States with the Most Wind-Generation CapacityMOMENTUM AROUND U.S. WIND-POWERED ELECTRICITY WAS DETAILED MOST RECENTLY in an update published in December by the Energy Information Administration (EIA) showing that wind-generation capacity in September hit 100GW nationally, a first. That milestone marked a more than doubling in capacity since 2012 and a roughly 300 percent increase over the past decade.

The agency—and others—see the trend accelerating. The EIA hasn’t compiled fourth-quarter 2019 data yet but said it expected an additional 7.2GW of wind generation to come online in December alone (EIA analysts note that more projects are commissioned toward the end of calendar years because developers rush to take advantage of expiring tax credits). The EIA is projecting that an additional 14.3GW of capacity will be installed in 2020, meaning that over the course of a year or so the 100GW recorded in September will have been eclipsed by more than 20 percent, a gain that suggests runaway momentum.
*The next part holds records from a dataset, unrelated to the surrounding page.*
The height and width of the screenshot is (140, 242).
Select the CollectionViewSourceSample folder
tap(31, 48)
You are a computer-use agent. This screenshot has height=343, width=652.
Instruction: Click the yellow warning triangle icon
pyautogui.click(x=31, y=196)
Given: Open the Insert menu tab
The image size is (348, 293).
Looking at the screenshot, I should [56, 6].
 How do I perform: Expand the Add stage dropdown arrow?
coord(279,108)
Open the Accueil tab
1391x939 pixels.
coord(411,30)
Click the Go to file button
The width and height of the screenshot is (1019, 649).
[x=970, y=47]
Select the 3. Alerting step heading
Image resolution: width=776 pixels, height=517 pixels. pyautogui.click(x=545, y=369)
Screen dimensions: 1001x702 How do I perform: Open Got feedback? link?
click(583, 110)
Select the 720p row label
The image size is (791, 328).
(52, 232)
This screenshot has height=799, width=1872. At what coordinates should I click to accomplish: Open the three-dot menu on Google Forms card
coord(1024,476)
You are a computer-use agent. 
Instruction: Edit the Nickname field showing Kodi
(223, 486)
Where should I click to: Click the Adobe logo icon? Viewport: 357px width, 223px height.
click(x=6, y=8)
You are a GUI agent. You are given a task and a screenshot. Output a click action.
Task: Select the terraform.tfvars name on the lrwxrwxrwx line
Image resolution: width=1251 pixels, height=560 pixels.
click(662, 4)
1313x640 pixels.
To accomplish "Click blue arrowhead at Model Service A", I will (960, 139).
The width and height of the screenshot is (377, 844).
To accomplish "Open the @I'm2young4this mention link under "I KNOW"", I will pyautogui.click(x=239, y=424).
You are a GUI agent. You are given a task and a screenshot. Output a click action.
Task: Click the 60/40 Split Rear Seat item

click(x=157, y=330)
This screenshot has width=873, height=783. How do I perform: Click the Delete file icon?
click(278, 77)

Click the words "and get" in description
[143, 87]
The EIA dispatch included several other nuggets of note:

  • Kansas has pulled ahead of California, 6.2GW to 6.1GW in overall wind generation capacity, a strong indicator that the recent uptake of wind is being driven more than ever by economics and  not public policy, as it was 30 or 40 years ago when California was the epicenter of the wind industry.
  • Texas, Iowa and Oklahoma continue to lead in installed capacity, accounting, respectively, for 26.9 percent, 8.9 percent, and 8.1 percent of national wind-powered generation, although Illinois (4.8 percent), Minnesota (3.9 percent), Colorado (3.7 percent), North Dakota (3.2 percent), and Oregon (3.2 percent) are up-and-coming.
  • A little more than a quarter of all wind-powered electricity nationally is scattered now across 32 other states, suggesting that the appetite for wind farms knows few geographic bounds.

Analysts say wind and solar will give even gas-powered generation a run for its money

Analysts at Morningstar are bullish on the exploding sector of renewable power,” arguing that wind and solar, while continuing to diminish the role of coal, will give even gas-powered generation a fierce run for its money, which is actually already happening. In an analysis published last week, S&P Global Market Intelligence calculated that wind and solar accounted for 52 percent of all new U.S. power generation in 2019, compared with 46 percent for gas (hydro accounted for the remaining 2 percent)—a sharp turn considering that in 2018 gas-fired generation’s share of new capacity totaled 78 percent.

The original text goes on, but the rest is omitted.